In questo incontro, il Padre ha sottolineato che la ragion d’essere dell’Ordine è costruire il Regno di Cristo e quindi un mondo migliore per tutti. Per questo motivo, l’asse centrale è la “Centralità in Gesù Cristo”, che illumina e ispira tutto ciò che facciamo e cerchiamo di vivere”.  Intorno alla centralità ci sono tre nuclei che devono essere rafforzati in ogni luogo, affinché il nostro lavoro non possa essere sostituito:

  • Il scolopio di cui abbiamo bisogno: Dare priorità alle questioni vocazionali e formative per coloro che scelgono questa opzione.
  • Un ministero insostituibile: dare particolare importanza all’identità calasanziana e all’evangelizzazione.
  • Costruire le Scuole Pie: lavorare per un Ordine più capace di vita e di missione.

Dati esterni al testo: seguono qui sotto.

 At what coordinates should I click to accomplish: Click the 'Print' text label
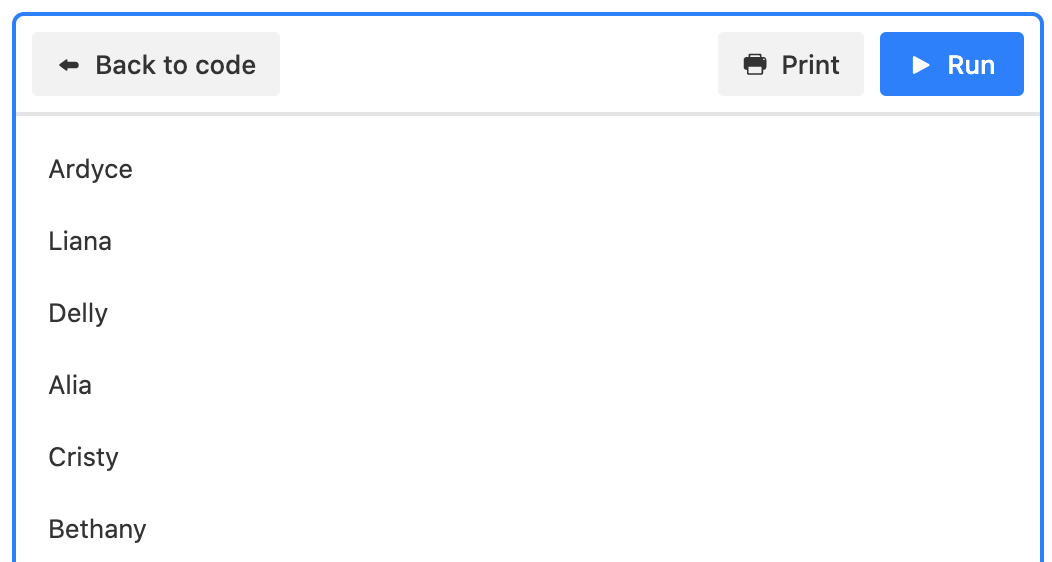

Nelle conclusioni, presenta le grandi convinzioni di Calasanz, invitando tutti i presenti a credere e a convincersi di esse:

  • Il mondo può essere cambiato solo attraverso l’educazione.
  • L’educazione può cambiare attraverso gli educatori
  • Gli insegnanti possono cambiare attraverso i bambini.

Siamo grati per aver condiviso un momento di riflessione e di incontro tra le nostre comunità educative e soprattutto per il tempo che Padre Pedro ci ha dedicato durante la sua visita. Speriamo che ci rafforzi e ci incoraggi a continuare a lavorare insieme per questo bellissimo progetto.